● **Stated task**: Output the rows in the part that opens with the line containing "Given: Click the Payor filter input field" and runs through the last of the rows as a two-column CSV with the headers request and answer. Put one line per request, with each field in double quotes and line breaks replaced by spaces, and leave the pictures out.

● **Data listing**:
----
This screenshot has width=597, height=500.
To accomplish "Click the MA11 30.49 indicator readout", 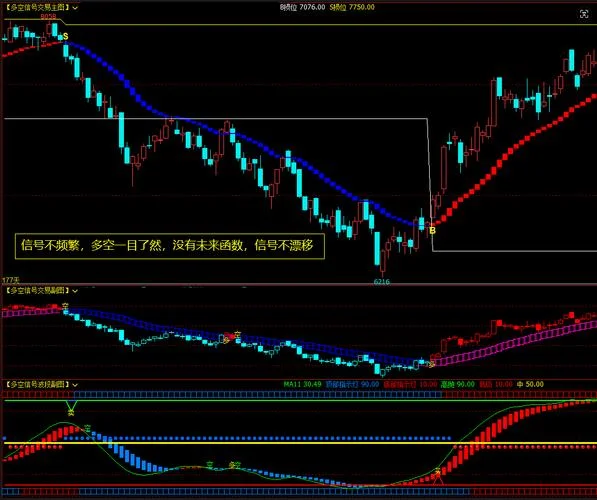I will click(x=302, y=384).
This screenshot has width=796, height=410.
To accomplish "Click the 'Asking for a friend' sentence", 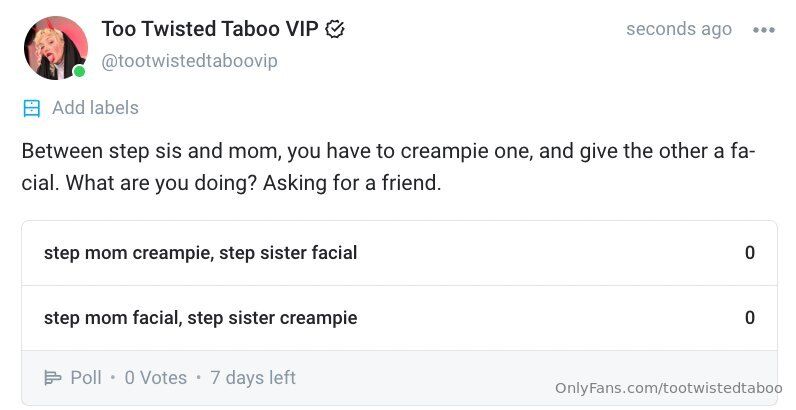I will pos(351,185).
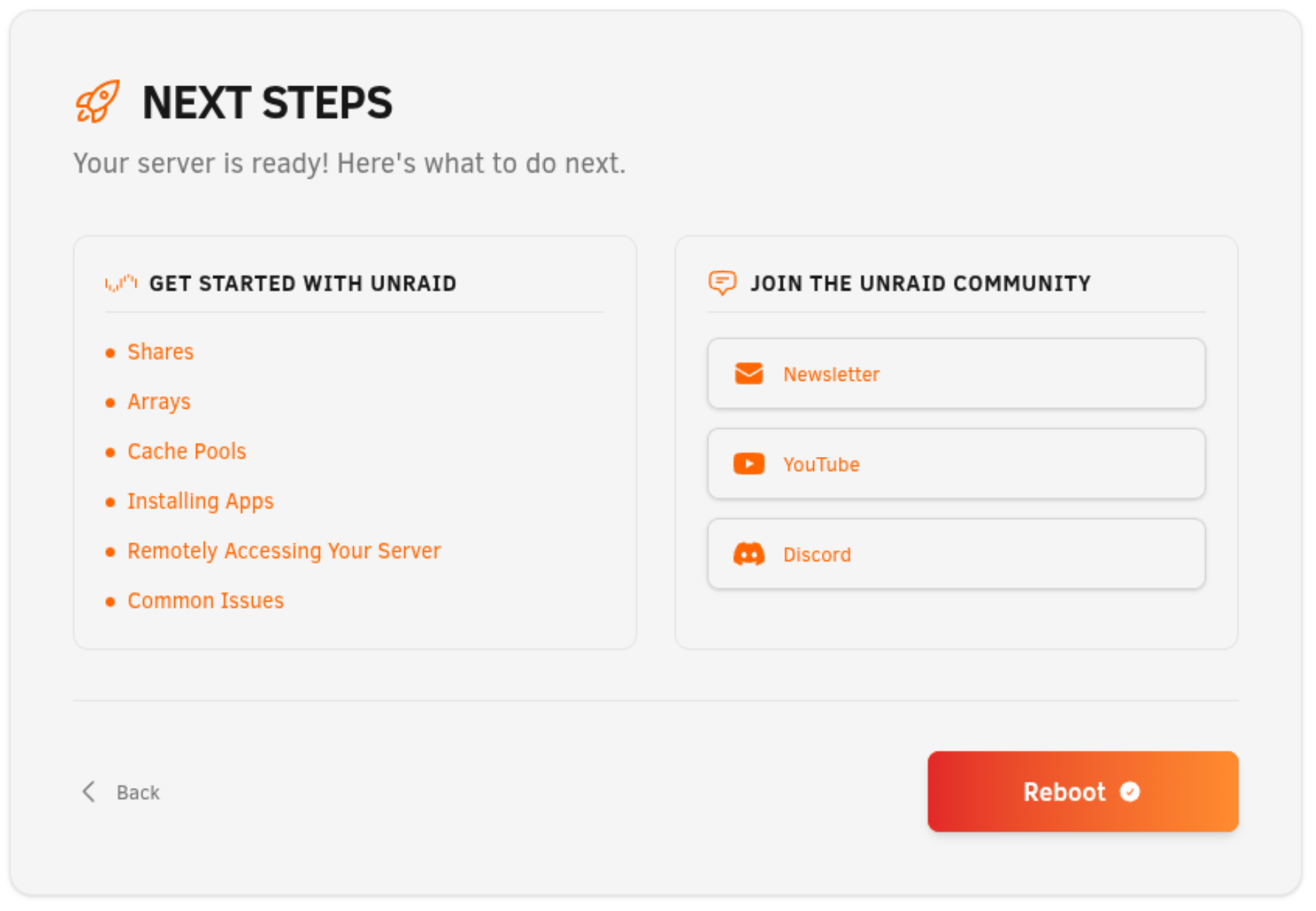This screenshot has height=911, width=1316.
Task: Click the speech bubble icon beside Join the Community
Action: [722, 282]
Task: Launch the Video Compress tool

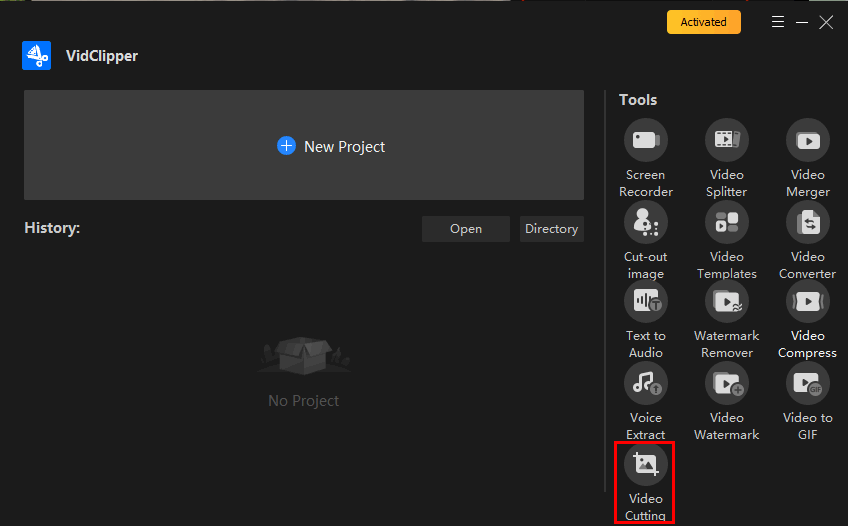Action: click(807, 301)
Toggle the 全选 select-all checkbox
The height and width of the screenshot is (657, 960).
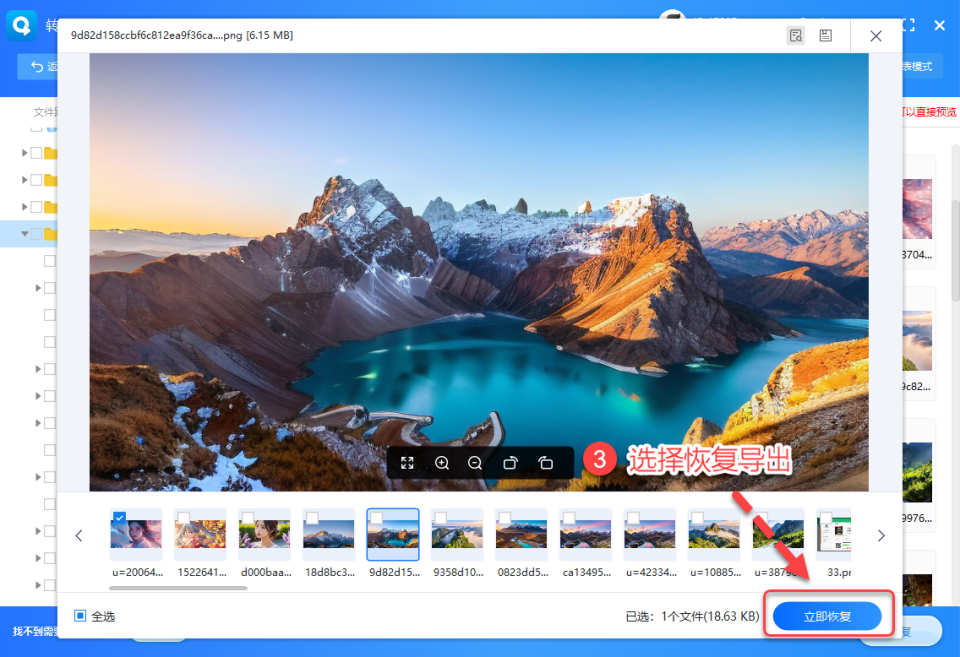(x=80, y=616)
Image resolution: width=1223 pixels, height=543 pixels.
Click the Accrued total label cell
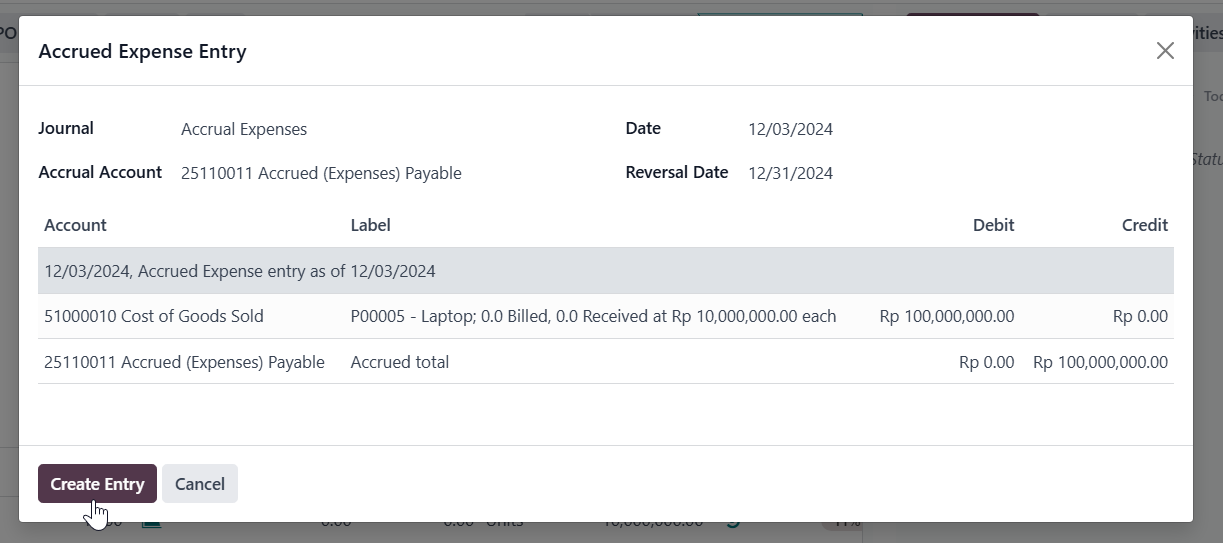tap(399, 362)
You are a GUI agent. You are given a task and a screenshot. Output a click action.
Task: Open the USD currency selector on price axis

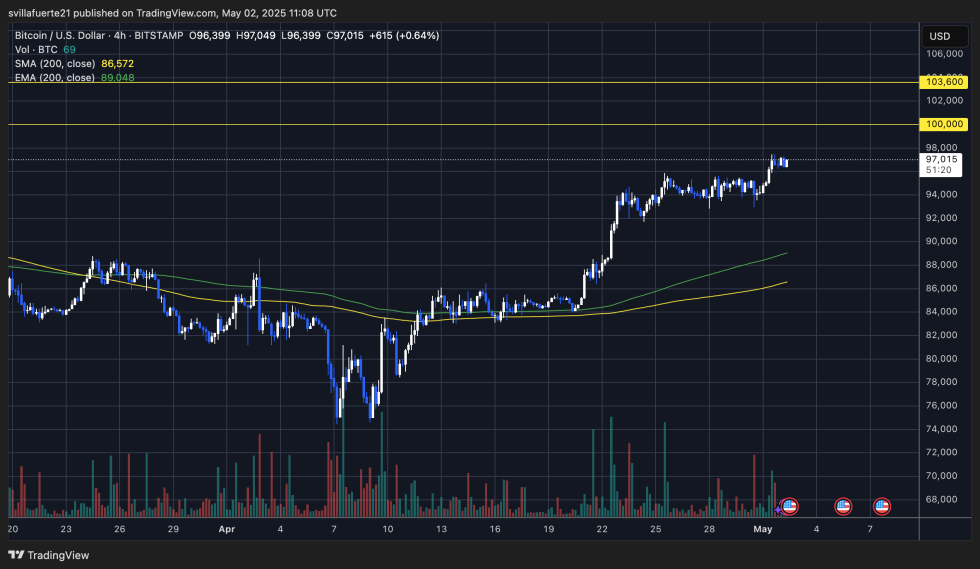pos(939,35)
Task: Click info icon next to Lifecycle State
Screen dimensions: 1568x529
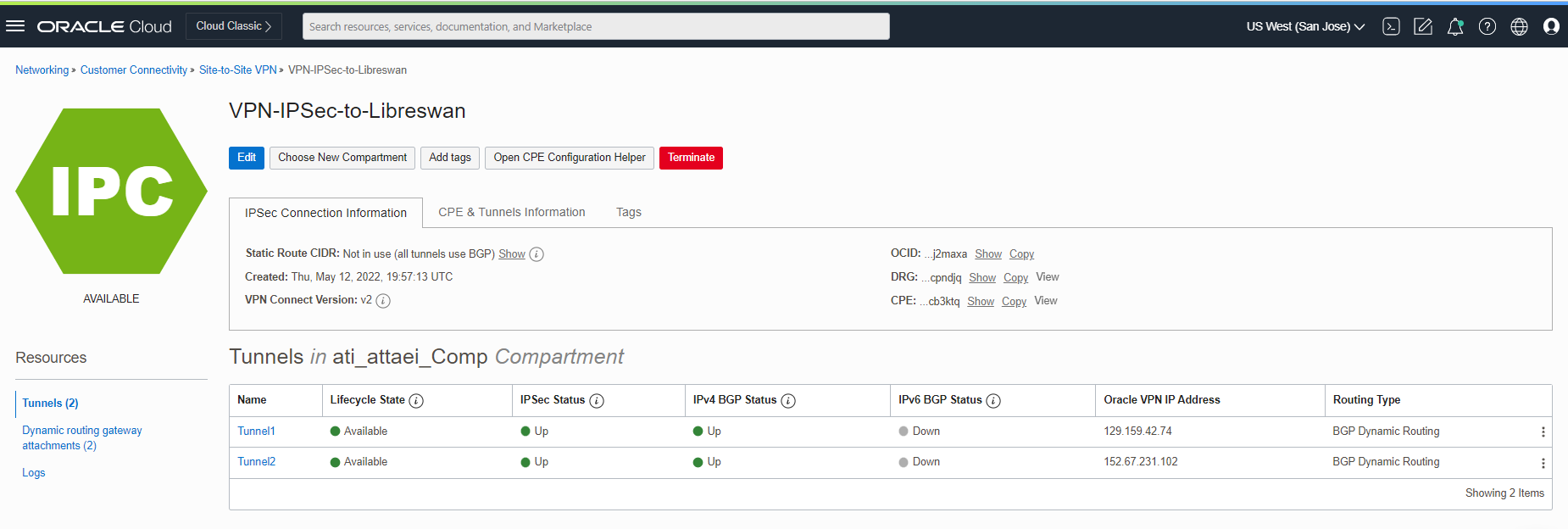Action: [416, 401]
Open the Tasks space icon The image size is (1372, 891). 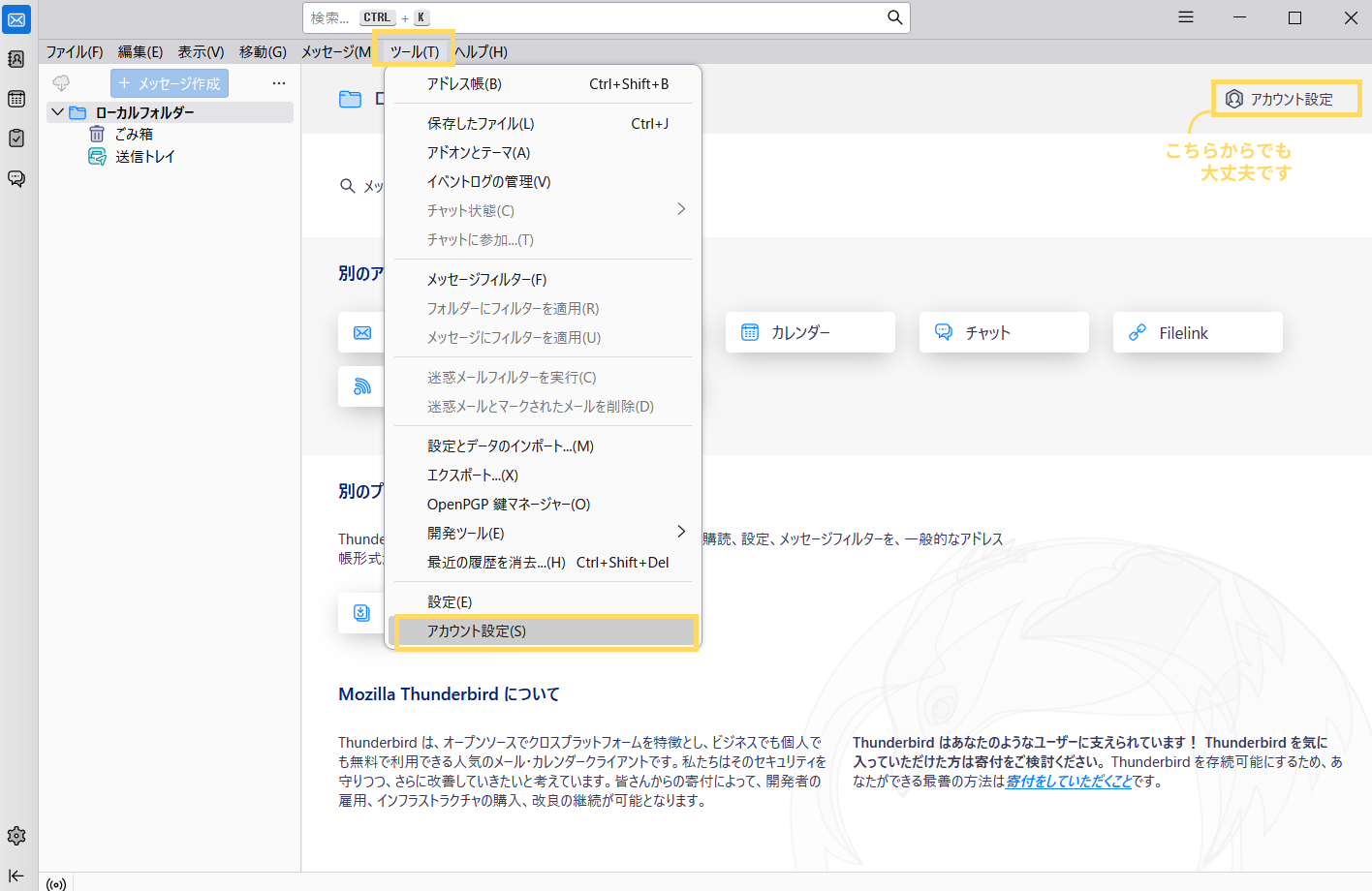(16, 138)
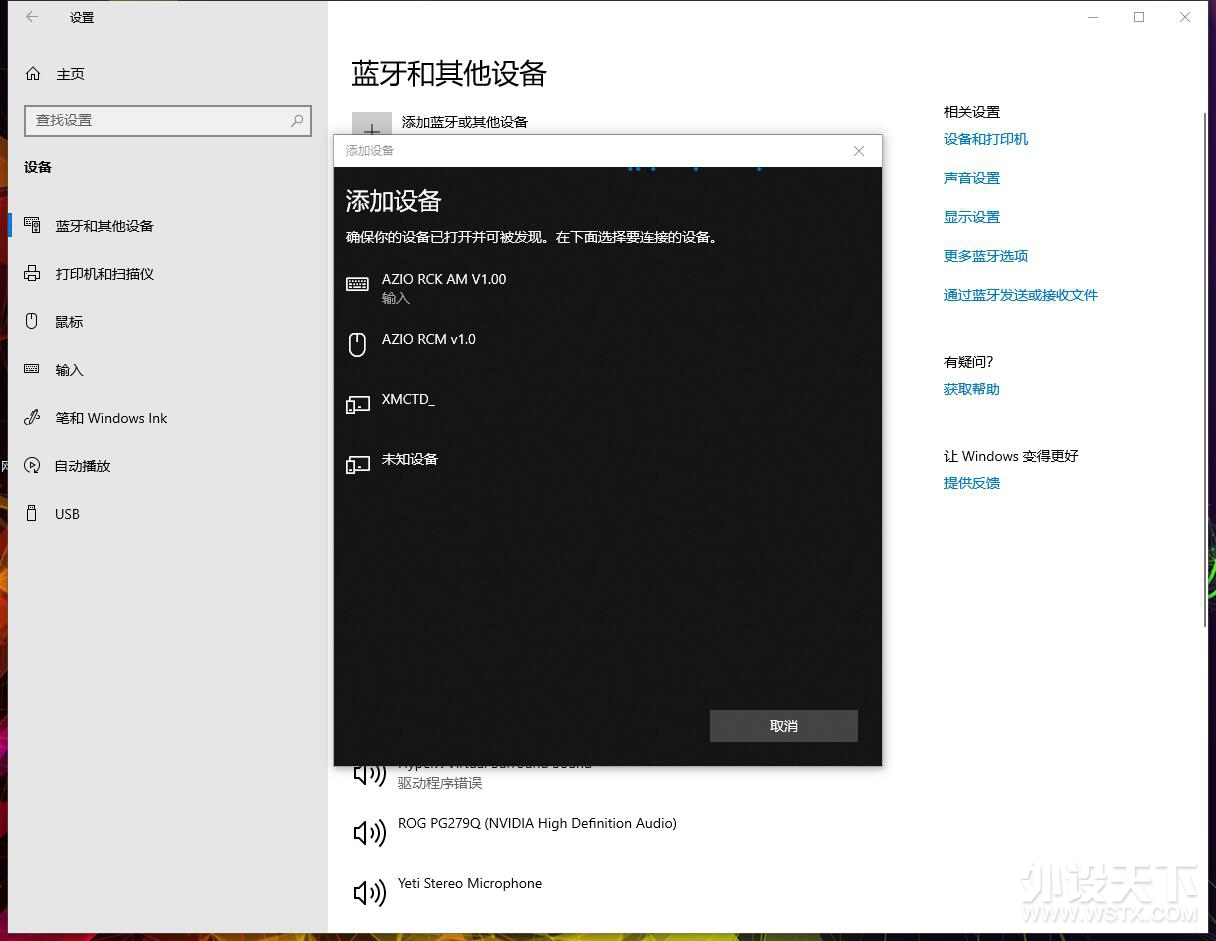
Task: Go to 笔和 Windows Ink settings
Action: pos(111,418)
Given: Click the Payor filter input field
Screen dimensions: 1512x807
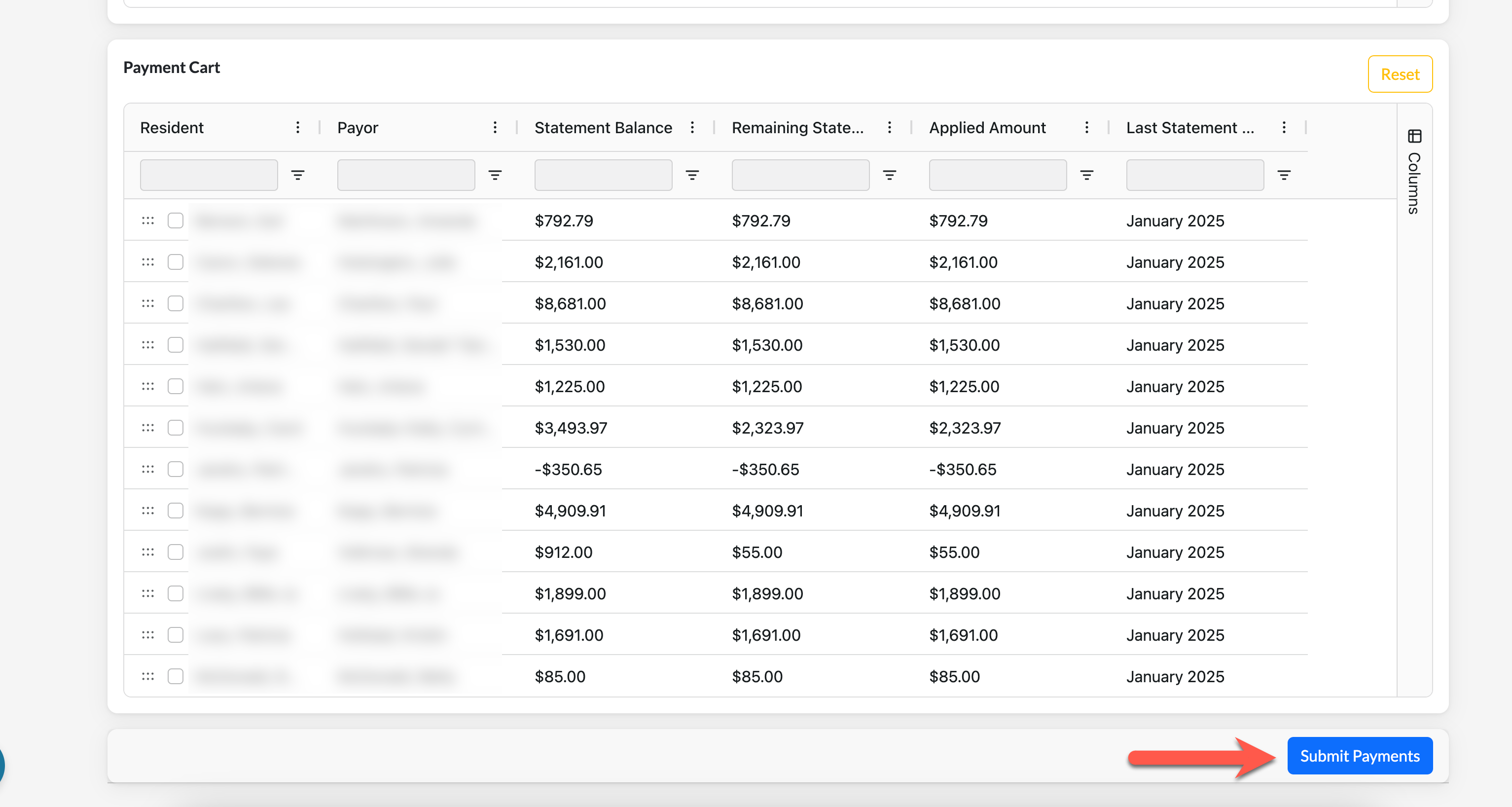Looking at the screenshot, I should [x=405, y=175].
----
● **Exercise answer**:
request,answer
"Given: Click the Payor filter input field Screen dimensions: 1512x807","Looking at the screenshot, I should [x=405, y=175]."